Andrew Sharp: Warriors over Raptors
The Warriors are not losing this title, and it's probably healthiest to accept this up front. As for the Cavs... I'm not sure who will beat the Cavs, and I don't trust any of these East teams enough to actually pick them officially. SI made me choose someone, so let's say the Raptors. But someone will do it.
This will be the first Finals in forever without LeBron, and it will be incredibly strange, and his loss will be more dramatic and interesting than the Warriors win. That's my prediction.
Jeremy Woo: Warriors over Cavs
It’s exceedingly difficult to pick against Golden State. The Warriors have managed to reinvent themselves and get better in midst of one of the most dominant three-year runs in league history. Barring injury and/or wayward Draymond leg kicks, the Warriors should make it through the West and meet LeBron James and the Cavs for a third consecutive year. Golden State will be too focused to slip up against a Cavs team that’s taken a small step backward. The recipe may or may not include a 3–1 lead.
DeAntae Prince: Warriors over Cavs
The allure of a third Warriors-Cavs matchup was too hard to pass up. While the road is much tougher for Cleveland this time around, I still couldn't find sound logic pointing to anything other than Golden State hoisting the title and getting sweet revenge against LeBron James and Co.
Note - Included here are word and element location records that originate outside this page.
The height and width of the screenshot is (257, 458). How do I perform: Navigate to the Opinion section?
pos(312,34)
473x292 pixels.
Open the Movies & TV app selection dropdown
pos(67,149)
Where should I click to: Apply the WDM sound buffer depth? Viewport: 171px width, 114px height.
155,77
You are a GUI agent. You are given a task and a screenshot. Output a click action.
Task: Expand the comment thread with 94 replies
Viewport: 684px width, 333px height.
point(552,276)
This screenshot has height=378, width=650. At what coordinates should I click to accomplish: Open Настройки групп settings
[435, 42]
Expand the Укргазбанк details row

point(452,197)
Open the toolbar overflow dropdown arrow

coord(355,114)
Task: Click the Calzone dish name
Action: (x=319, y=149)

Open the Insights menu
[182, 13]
Selfishly, I want to see this rivalry take the next step, and nothing seems to fit the bill better than a Cavaliers collapse on the biggest stage.
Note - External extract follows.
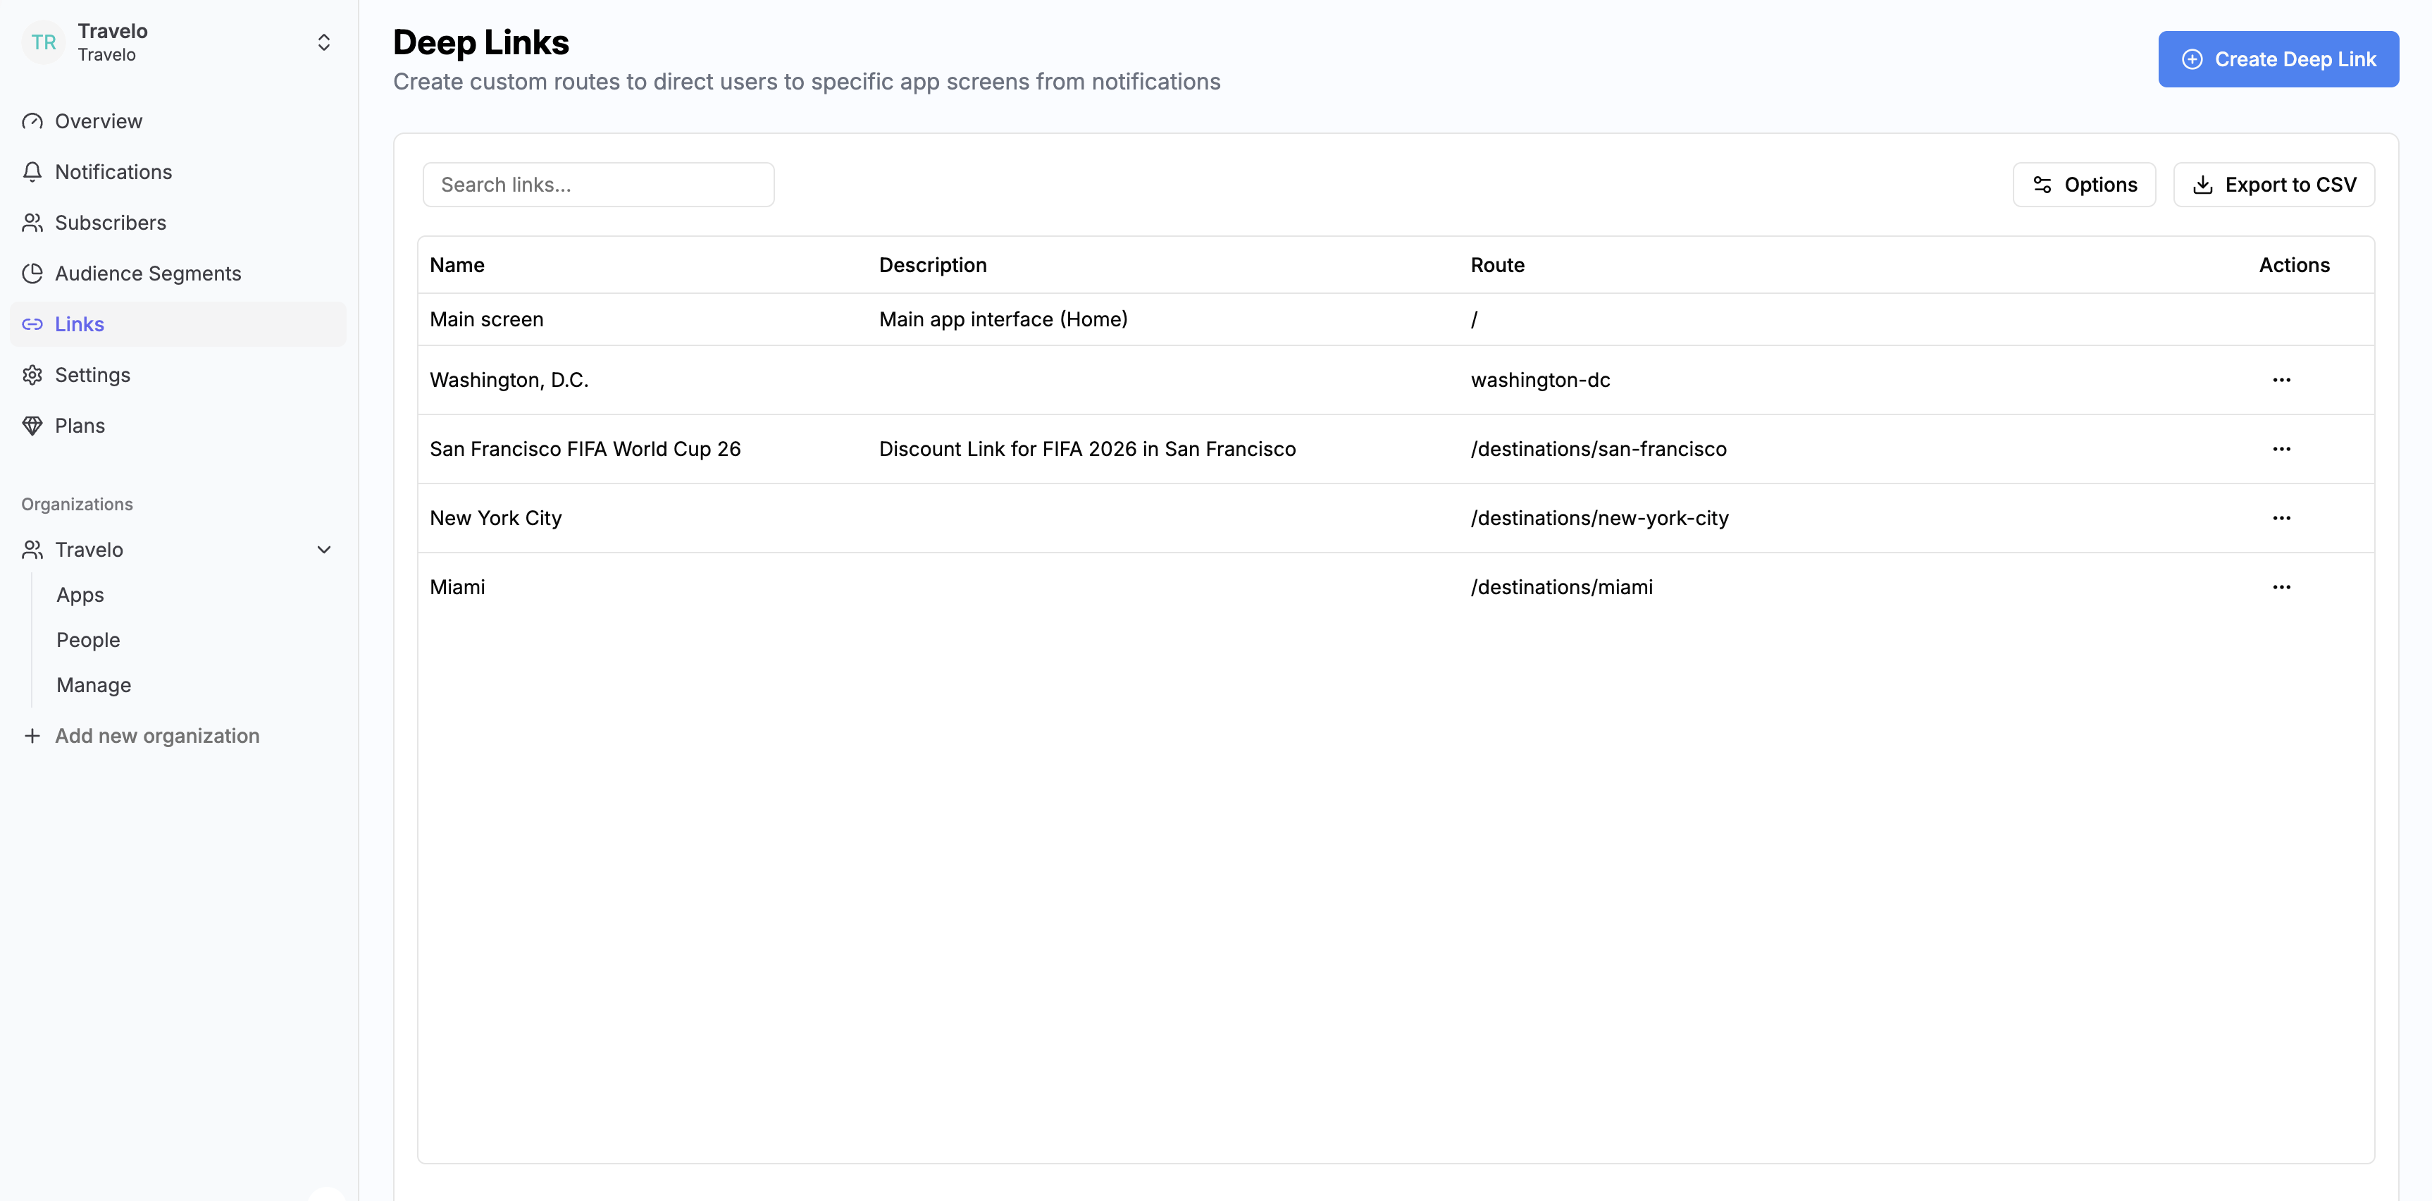Click the Audience Segments pie icon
These obviously aren't carbon copies of the teams we saw in 2016. The Warriors aren't a 73-win squad bulldozing the NBA, but they're close. And while the Cavaliers are roundly underperforming, you can never count out LeBron. That said, no Finals matchup holds as much excitement as this one, and we get to tack the Kevin Durant vs. LeBron James rivalry onto a Finals meeting that didn't need any added intrigue. It doesn't get any better than this.
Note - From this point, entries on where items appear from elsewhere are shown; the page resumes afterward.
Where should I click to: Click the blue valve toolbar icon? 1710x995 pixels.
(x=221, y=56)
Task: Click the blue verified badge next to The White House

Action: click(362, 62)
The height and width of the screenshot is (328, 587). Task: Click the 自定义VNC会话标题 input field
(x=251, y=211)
Jake Fischer: Warriors over Raptors
My predictions are banking on the fibers within Kyle Lowry's wrist. If the All-Star can find his elite rhythm, the Eastern Conference boasts no team with greater depth and stylistic malleability than Toronto. The Raptors can stuff the paint with Serge Ibaka or Jonas Valanciunas, or downsize by sliding Ibaka to the five-spot. A full-strength Lowry—who compiled the best three-point shooting season of his career—will be critical to combat Kyrie Irving and the Cavs' artillery of sharpshooters. But regardless, the Raptors should feast on Cleveland's suspect defense. The Celtics will pose a similar versatile threat, but the Raptors' roster is perfectly constructed to cage Isaiah Thomas. The Hawks' exhibited the perfect game plan to slay the Celtics a postseason ago, targeting Thomas in pick-and-roll action while trapping him out of those sets on the opposite end. Boston will likely hide Thomas on DeMarre Carroll, but he's a perfect pick-and-pop candidate that could free Lowry and DeMar DeRozan to torch the diminutive point guard possession after possession. But Drake will be left in awe of the Warriors' pristine offense. Don't get too caught up in Kevin Durant's re-assimilation into Golden State's scheme. The Warriors will charge back to their third-consecutive Finals and reclaim the title that, a season ago, really was rightfully theirs.